## TASK GOAL
Some entries follow. Reproduce exactly the lines starting at the one with "October 2023 (441, 1742)" and stopping after the one with "August 2022 (440, 1899)".

+ + + + + + +

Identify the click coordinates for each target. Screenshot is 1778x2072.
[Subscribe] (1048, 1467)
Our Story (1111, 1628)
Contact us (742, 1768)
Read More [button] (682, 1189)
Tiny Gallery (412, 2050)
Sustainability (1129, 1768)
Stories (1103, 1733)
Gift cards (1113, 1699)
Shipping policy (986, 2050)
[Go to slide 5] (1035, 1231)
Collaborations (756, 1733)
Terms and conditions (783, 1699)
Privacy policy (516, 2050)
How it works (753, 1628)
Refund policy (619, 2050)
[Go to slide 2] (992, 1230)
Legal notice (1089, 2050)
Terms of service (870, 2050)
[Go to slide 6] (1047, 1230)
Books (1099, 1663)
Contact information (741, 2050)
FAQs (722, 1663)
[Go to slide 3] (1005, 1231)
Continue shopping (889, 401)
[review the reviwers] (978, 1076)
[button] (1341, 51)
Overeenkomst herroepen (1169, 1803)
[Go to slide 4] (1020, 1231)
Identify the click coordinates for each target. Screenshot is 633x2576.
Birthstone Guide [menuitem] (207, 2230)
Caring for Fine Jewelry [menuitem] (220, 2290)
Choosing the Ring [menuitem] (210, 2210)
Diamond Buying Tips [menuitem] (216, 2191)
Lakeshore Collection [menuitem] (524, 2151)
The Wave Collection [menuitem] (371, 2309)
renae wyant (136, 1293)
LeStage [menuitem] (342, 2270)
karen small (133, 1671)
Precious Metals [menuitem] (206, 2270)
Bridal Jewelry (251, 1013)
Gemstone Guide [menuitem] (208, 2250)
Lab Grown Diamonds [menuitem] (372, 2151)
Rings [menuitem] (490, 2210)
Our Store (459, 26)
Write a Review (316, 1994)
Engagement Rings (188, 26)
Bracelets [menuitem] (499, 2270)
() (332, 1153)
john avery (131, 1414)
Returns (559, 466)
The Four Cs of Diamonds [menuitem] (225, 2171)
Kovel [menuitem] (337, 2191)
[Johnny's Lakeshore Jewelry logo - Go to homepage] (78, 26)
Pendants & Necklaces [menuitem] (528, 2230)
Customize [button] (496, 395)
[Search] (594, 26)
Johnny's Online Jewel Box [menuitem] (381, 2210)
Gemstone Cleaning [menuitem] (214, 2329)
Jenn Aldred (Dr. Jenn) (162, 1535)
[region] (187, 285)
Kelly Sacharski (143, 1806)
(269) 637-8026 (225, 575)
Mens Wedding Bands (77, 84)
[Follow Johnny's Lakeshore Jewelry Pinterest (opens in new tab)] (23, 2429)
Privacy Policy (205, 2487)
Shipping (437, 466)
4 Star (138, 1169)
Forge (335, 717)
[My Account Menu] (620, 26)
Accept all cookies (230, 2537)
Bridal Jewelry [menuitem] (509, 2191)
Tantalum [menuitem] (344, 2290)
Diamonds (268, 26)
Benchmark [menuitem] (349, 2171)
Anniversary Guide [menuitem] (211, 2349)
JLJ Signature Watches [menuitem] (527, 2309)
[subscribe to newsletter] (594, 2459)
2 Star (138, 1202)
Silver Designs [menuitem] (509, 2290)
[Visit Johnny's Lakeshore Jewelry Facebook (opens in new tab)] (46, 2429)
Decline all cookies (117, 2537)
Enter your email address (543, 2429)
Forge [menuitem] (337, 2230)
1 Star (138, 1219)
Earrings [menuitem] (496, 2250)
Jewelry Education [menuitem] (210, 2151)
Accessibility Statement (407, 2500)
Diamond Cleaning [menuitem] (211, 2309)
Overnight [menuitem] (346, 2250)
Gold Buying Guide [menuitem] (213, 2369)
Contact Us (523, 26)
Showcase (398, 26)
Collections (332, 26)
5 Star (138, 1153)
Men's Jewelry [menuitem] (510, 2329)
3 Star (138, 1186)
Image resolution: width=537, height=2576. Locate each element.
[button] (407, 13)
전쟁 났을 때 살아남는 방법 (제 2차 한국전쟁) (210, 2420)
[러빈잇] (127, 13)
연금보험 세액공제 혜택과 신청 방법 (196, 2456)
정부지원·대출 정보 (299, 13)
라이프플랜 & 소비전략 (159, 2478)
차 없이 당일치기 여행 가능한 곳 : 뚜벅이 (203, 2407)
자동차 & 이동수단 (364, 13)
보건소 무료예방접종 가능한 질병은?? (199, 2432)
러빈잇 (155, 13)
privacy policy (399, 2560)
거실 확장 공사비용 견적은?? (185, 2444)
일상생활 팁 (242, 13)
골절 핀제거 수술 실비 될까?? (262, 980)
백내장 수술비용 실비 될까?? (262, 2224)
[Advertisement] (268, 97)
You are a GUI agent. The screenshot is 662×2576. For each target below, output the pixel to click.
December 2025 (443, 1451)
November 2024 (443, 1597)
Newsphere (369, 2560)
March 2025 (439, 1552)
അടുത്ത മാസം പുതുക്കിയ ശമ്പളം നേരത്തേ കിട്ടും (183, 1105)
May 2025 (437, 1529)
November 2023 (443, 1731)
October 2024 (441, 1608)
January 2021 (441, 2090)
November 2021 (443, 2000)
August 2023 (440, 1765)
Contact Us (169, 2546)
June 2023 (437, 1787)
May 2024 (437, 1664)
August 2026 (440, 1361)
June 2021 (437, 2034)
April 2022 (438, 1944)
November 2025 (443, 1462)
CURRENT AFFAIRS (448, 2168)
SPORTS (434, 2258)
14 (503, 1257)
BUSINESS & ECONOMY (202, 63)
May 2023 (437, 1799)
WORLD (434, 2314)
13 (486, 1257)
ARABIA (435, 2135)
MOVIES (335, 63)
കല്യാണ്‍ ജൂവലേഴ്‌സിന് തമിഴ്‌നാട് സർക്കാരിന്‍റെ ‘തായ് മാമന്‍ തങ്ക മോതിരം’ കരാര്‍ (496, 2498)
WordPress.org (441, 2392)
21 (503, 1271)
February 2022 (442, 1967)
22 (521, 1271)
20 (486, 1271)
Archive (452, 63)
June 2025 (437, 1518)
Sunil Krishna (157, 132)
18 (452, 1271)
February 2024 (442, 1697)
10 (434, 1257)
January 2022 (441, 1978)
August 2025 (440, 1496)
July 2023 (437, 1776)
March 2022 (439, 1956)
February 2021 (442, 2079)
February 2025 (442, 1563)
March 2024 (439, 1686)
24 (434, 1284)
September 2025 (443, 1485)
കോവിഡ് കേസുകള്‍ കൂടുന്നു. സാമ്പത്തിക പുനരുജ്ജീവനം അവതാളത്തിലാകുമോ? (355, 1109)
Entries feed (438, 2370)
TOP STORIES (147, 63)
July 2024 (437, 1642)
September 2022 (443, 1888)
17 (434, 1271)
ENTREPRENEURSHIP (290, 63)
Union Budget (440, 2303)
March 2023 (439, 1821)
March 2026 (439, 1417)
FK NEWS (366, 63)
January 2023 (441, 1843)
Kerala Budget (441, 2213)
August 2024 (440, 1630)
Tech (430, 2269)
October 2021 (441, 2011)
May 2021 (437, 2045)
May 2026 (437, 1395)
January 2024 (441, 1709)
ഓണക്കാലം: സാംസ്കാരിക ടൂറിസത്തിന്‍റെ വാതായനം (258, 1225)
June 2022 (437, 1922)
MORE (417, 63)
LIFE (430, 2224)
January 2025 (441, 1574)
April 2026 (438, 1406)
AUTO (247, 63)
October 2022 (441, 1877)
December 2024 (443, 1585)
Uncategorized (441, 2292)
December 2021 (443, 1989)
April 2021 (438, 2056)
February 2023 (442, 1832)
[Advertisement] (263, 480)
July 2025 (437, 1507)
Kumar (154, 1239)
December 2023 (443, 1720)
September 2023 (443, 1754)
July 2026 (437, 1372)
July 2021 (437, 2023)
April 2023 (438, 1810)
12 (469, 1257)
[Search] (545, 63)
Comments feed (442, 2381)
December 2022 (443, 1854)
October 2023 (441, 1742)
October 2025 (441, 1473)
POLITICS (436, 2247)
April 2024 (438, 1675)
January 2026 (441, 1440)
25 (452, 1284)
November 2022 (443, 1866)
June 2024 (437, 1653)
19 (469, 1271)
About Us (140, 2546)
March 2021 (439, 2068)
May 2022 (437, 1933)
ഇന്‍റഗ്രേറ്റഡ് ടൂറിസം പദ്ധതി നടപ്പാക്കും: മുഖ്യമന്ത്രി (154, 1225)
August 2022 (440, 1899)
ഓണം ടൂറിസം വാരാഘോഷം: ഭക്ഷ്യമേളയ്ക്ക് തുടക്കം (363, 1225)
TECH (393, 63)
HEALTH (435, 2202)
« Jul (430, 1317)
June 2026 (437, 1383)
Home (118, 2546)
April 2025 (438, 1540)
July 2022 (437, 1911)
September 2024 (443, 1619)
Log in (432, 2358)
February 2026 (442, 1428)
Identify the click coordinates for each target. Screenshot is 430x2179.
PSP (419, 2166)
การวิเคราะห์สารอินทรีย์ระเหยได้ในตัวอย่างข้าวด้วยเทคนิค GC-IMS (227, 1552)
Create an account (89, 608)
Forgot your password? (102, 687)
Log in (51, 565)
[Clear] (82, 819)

+ + + + + + +

## SOLUTION FOR THIS TASK
October 2023 (441, 1742)
October 2025 (441, 1473)
POLITICS (436, 2247)
April 2024 (438, 1675)
January 2026 (441, 1440)
25 (452, 1284)
November 2022 (443, 1866)
June 2024 (437, 1653)
19 (469, 1271)
About Us (140, 2546)
March 2021 (439, 2068)
May 2022 (437, 1933)
ഇന്‍റഗ്രേറ്റഡ് ടൂറിസം പദ്ധതി നടപ്പാക്കും: മുഖ്യമന്ത്രി (154, 1225)
August 2022 (440, 1899)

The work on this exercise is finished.